Not to be outdone, Scarnivale added:

“On the plus side (it isn't much)​But umps can only zap by touch.​So if zapped you'd rather not be,​Don't go touchin' no umpleby!”​
The crowd clapped furiously at the quick-wittedness of the bards' responses; Willowquisp merely sighed in frustration that his presentation was being used in such a crass fashion.  Seeing the two bards had come to a temporary halt, he pressed on.
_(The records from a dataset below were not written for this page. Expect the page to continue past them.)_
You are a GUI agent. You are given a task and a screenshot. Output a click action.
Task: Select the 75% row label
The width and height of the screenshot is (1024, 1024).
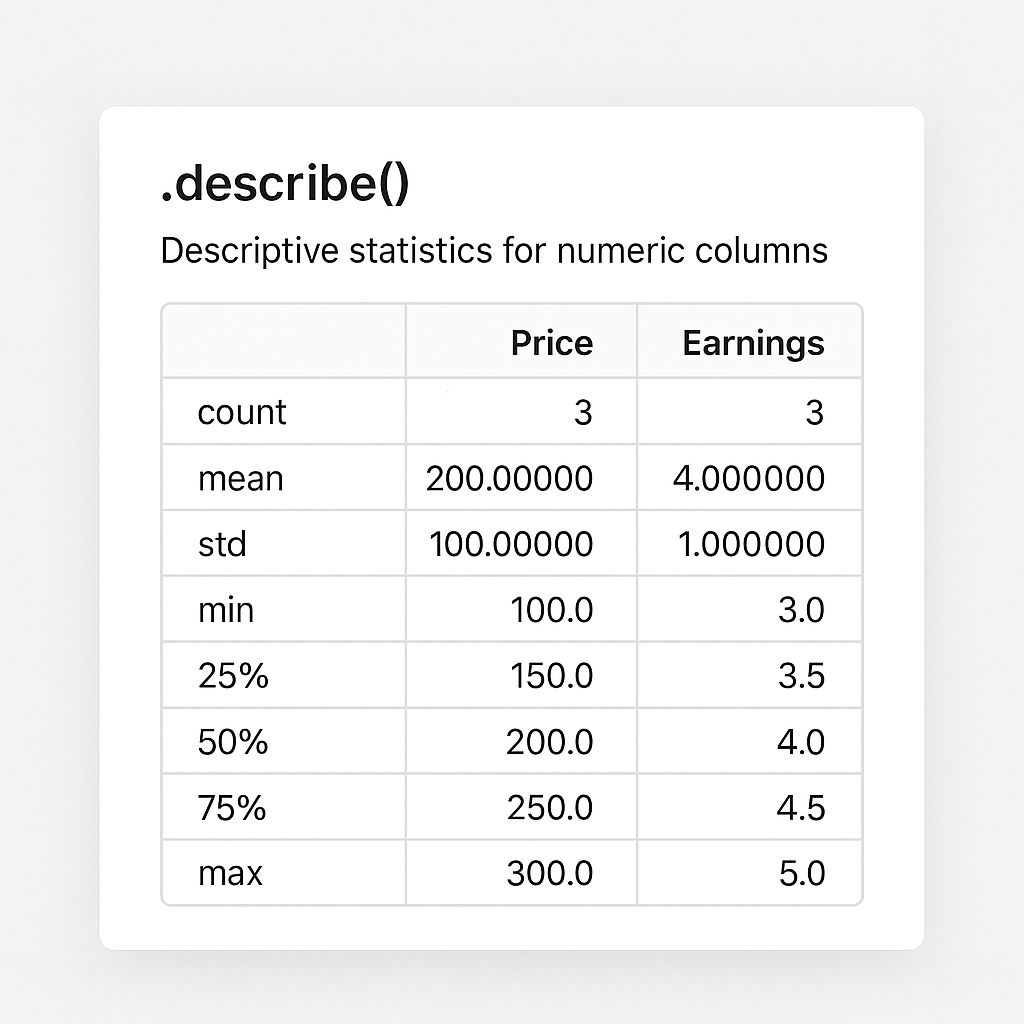[x=232, y=807]
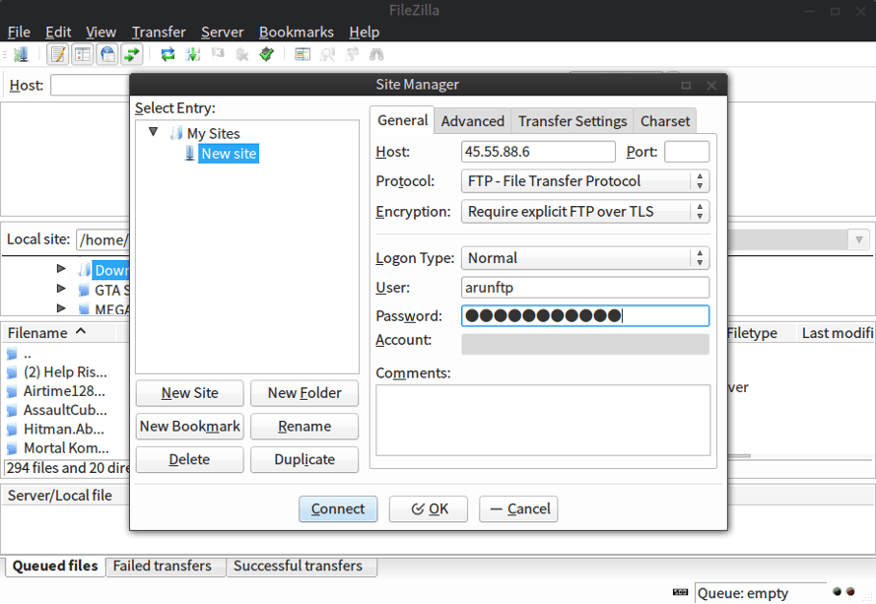
Task: Open the Site Manager from the toolbar
Action: 21,54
“Upon depleting all of its electrical reserves, the umpleby has a unique response: it immediately falls fast asleep.  This naturally puts it at quite a disadvantage, so most umplebies tend to leave at least a small amount of electrical energy set aside to prevent their bodies from shutting down in such a way, choosing to go 'all out,' as it were, only in the most dire circumstances, when fighting for their very lives.  In any case, as the umpleby sleeps it recharges its electrical reserves.”  Willowquisp then stopped talking, having learned by now that if he continued he was likely to be interrupted in any case.  Sure enough, Scarnivale continued his musical discourse with the following:

“Now umps only hold so much charge​And while the quantity seems large,​When it's all gone, without a peep,​The ump curls up and goes to sleep.​And once the ump sleeps long enough​He recharges his zapper stuff.”​
Sensing no further interruptions for the moment, Willowquisp continued.  “Umplebies are thought to have only a very low level of intellect but they are quite capable of speech, although they seldom choose to speak aloud and when they do speak they do so only in a halting fashion.  Despite being the size of an ogre, umplebies have only been heard speaking our own common tongue, never the languages of giants.  It is believed they are reluctant to engage with giants – they have yet to be seen trafficking with giants of any type in the field – perhaps fearing they will be robbed of the various treasures they like to amass.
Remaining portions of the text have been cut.